My mom had some serious advice for me when I was about to get married.  I asked her why my bridesmaids just couldn’t get along and play nice with one another in the sandbox.  They kept arguing about what they each thought was best for me and none of them really agreed.  Actually, they were arguing about their individual preferences (remember, they were all around 21-23 years old, babes in the woods) and what they thought I might like was probably quite secondary to their selfish, youthful thoughts.  My mom turned to me and said there is a friend for all seasons and I need to learn to recognize the value that each friend brings into my life.  There were friends I could read with, ride bikes with and party with…but each of those friends may not like to do the other activity, so I should just simply try to read with the reader, ride bikes with the biker and party with the partier and leave it at that.

Best advice I ever had.

For keeping the peace and maintaining my friendships, it is.

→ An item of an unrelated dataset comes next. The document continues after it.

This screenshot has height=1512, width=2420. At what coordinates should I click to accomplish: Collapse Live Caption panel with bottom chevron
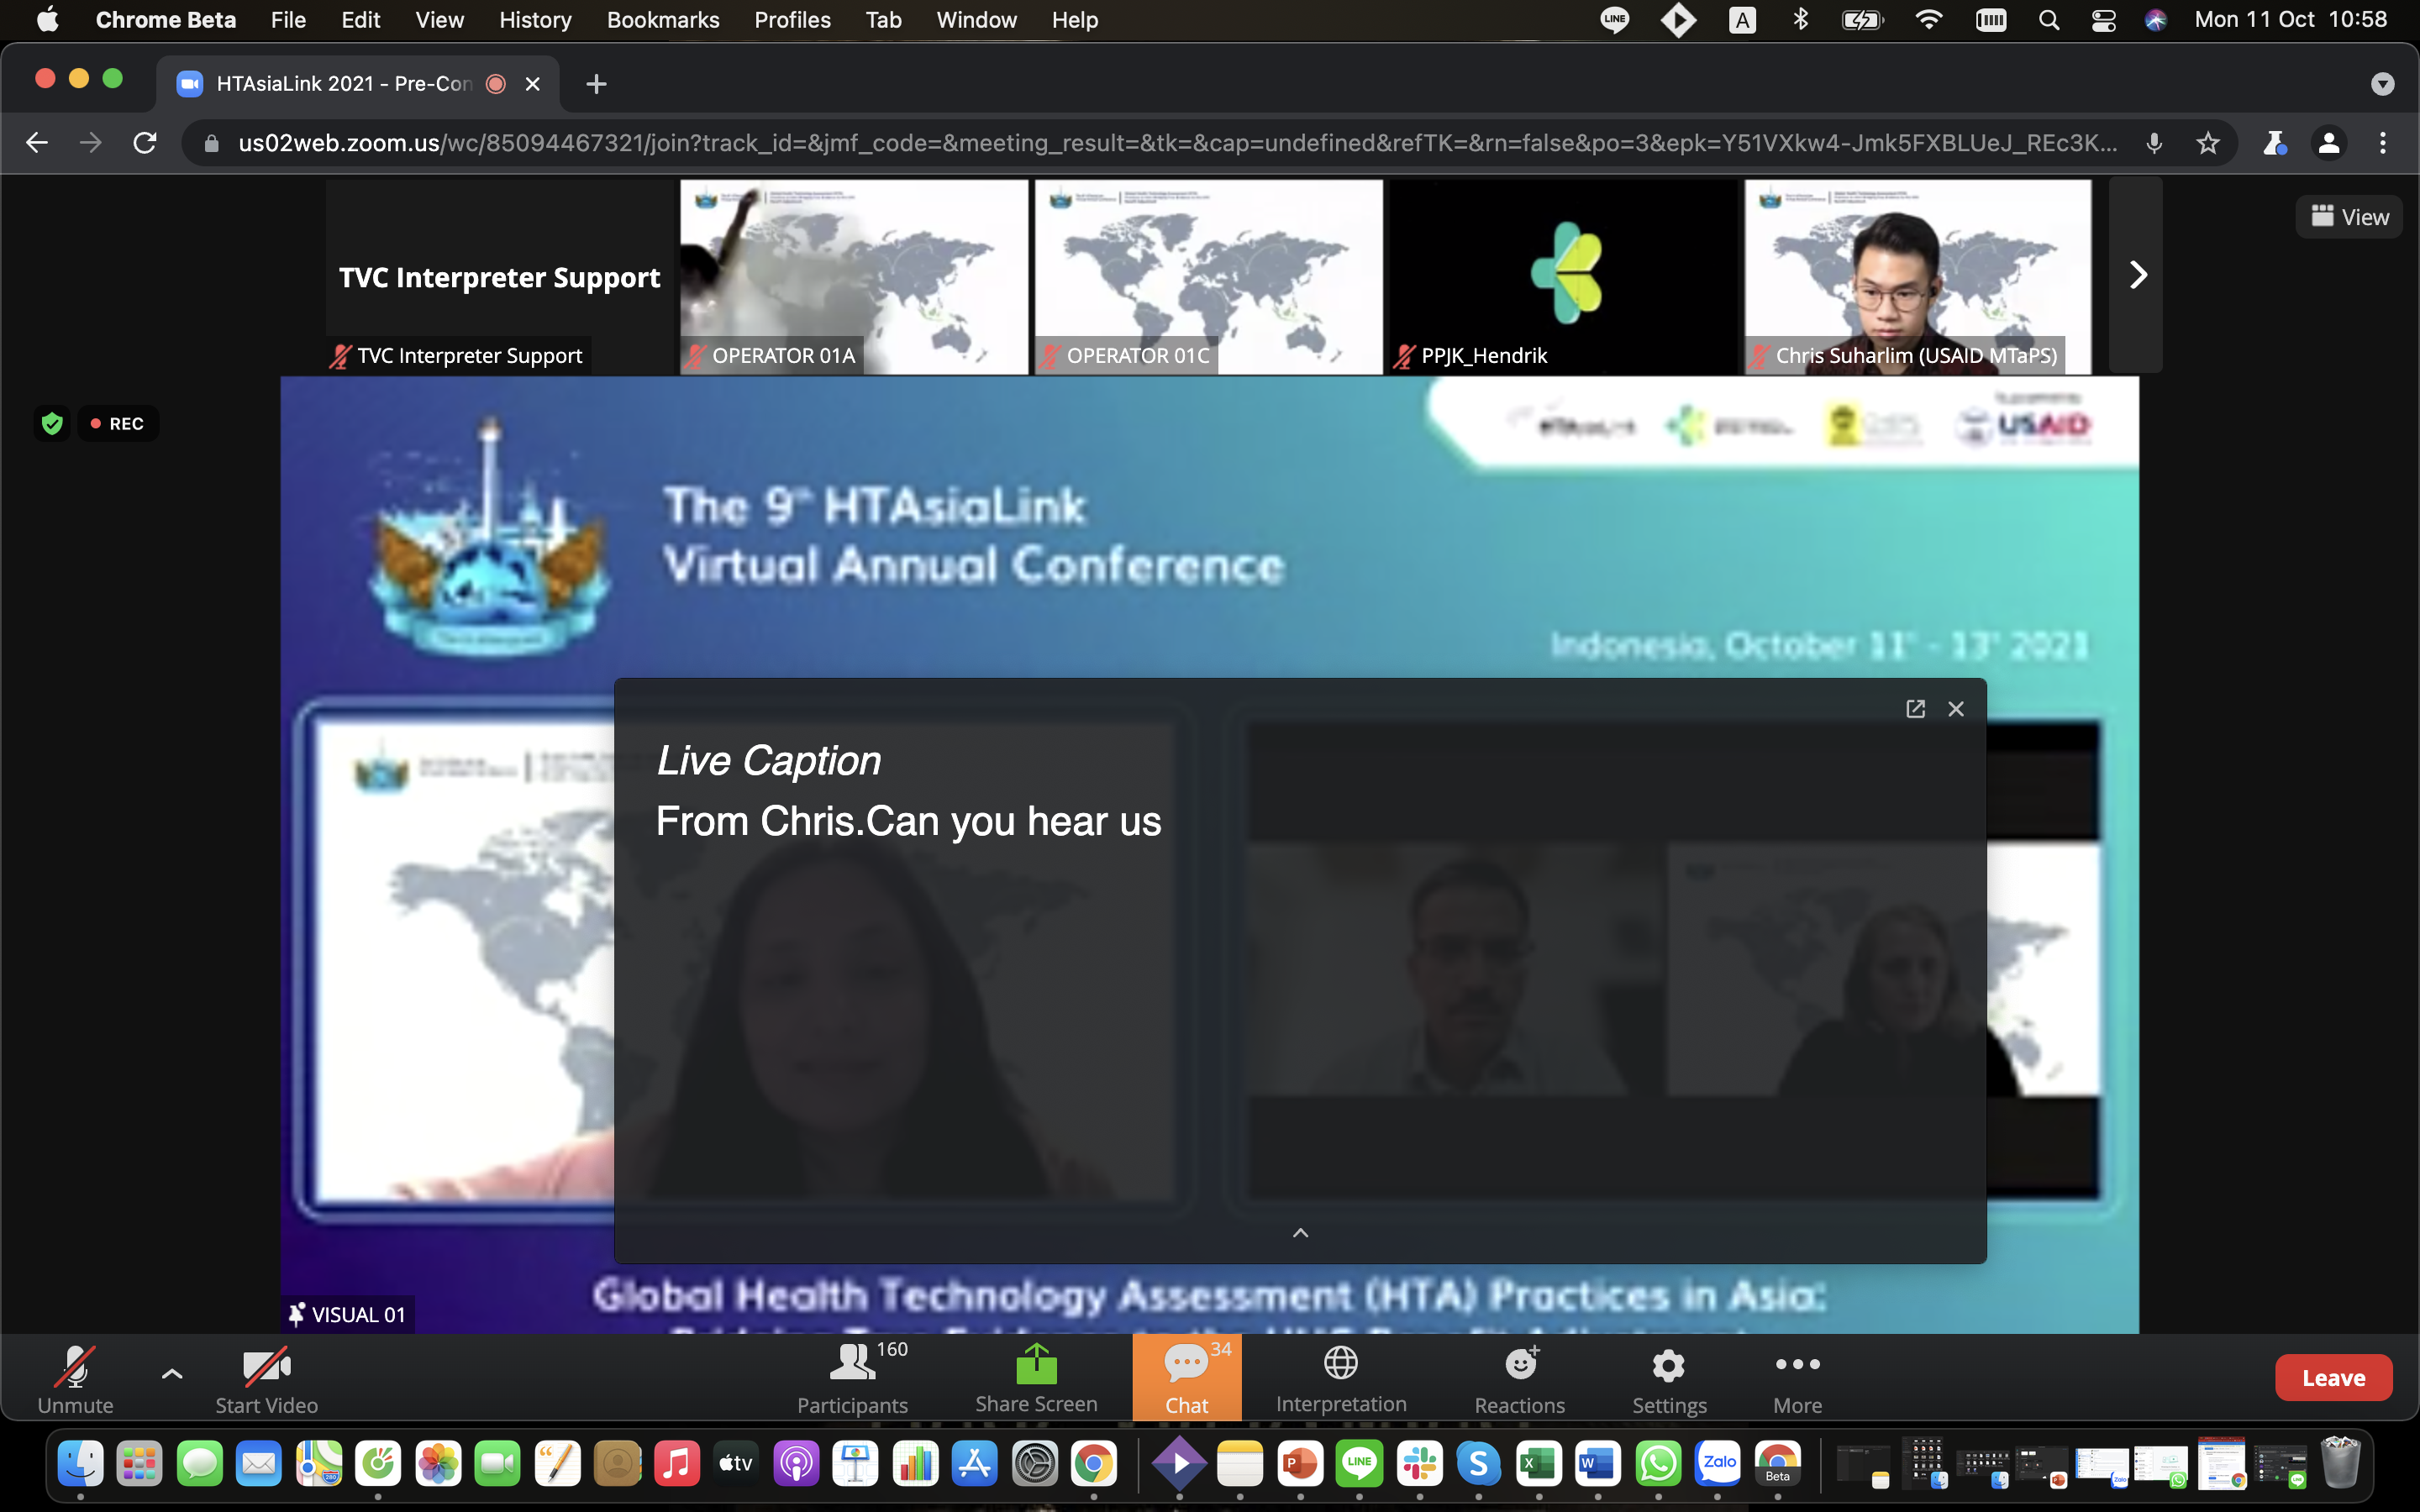pyautogui.click(x=1300, y=1232)
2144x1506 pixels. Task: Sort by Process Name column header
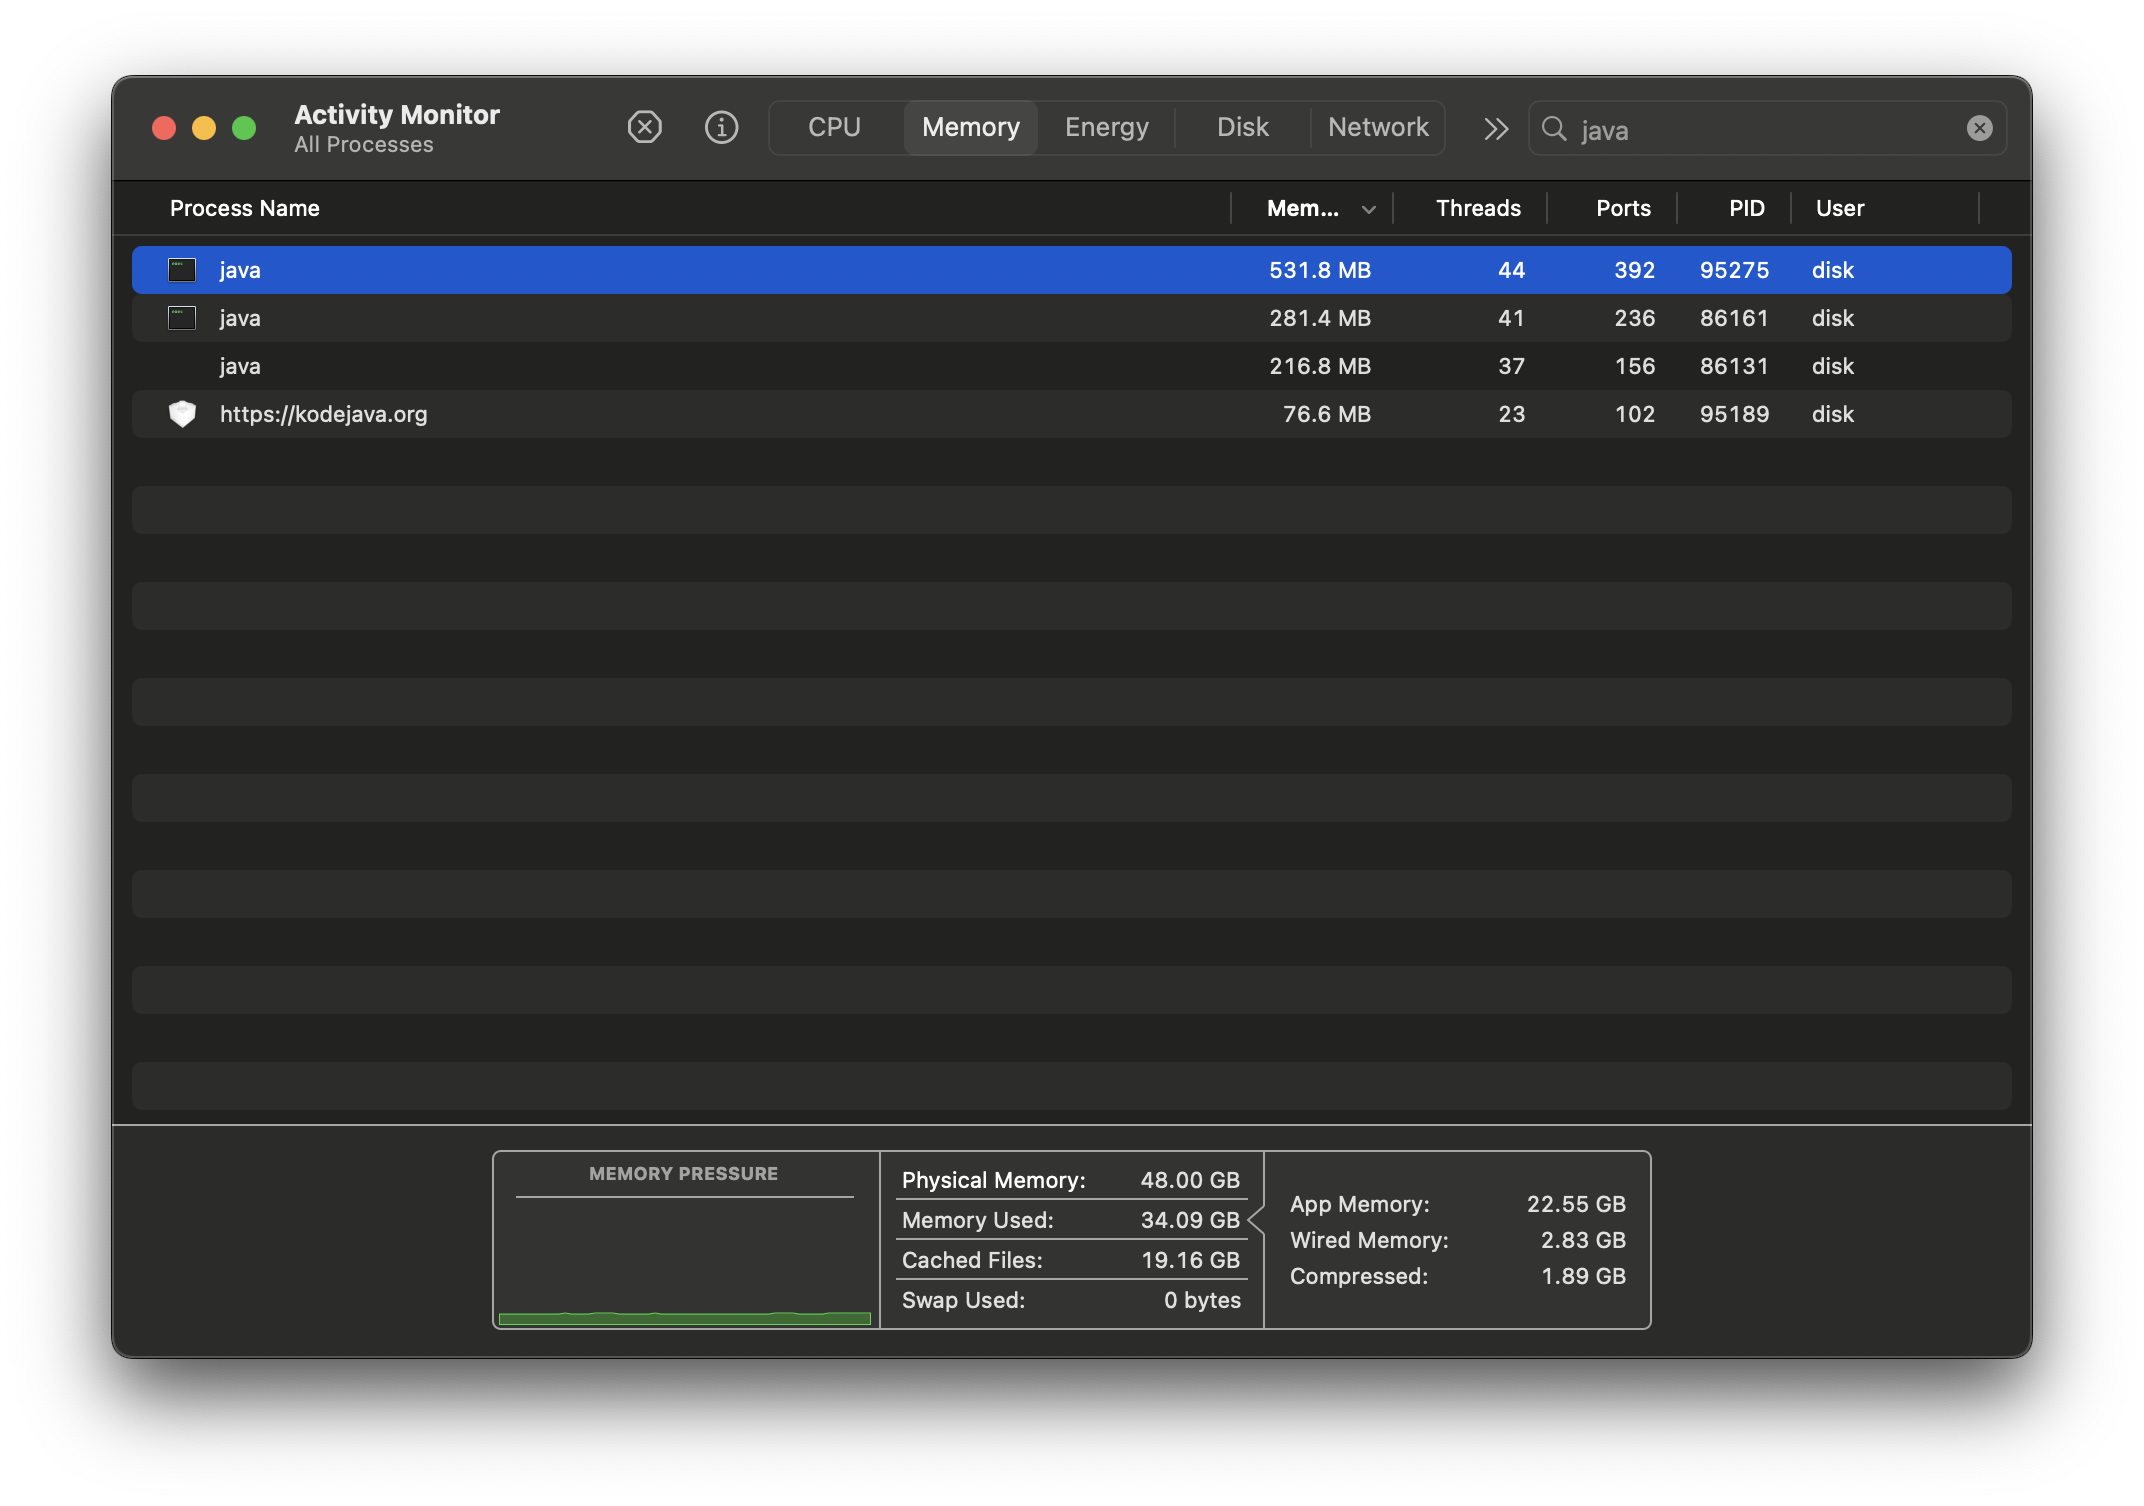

In hindsight, it created a very diverse set of friends who don’t know each other or hang out together.  Or, in my case, who may not even live on this side of the world.  Friendships like this are hard to maintain and cultivate because of the distance, but I remain friends with many people who do not live in my daily space because I feel I have a deep connection to them.  I just wish I could find some people who lived in my space that I could share more time with…now that I have so much free time on my hands.

Or, I suppose I could start traveling ever weekend….now, there’s a thought!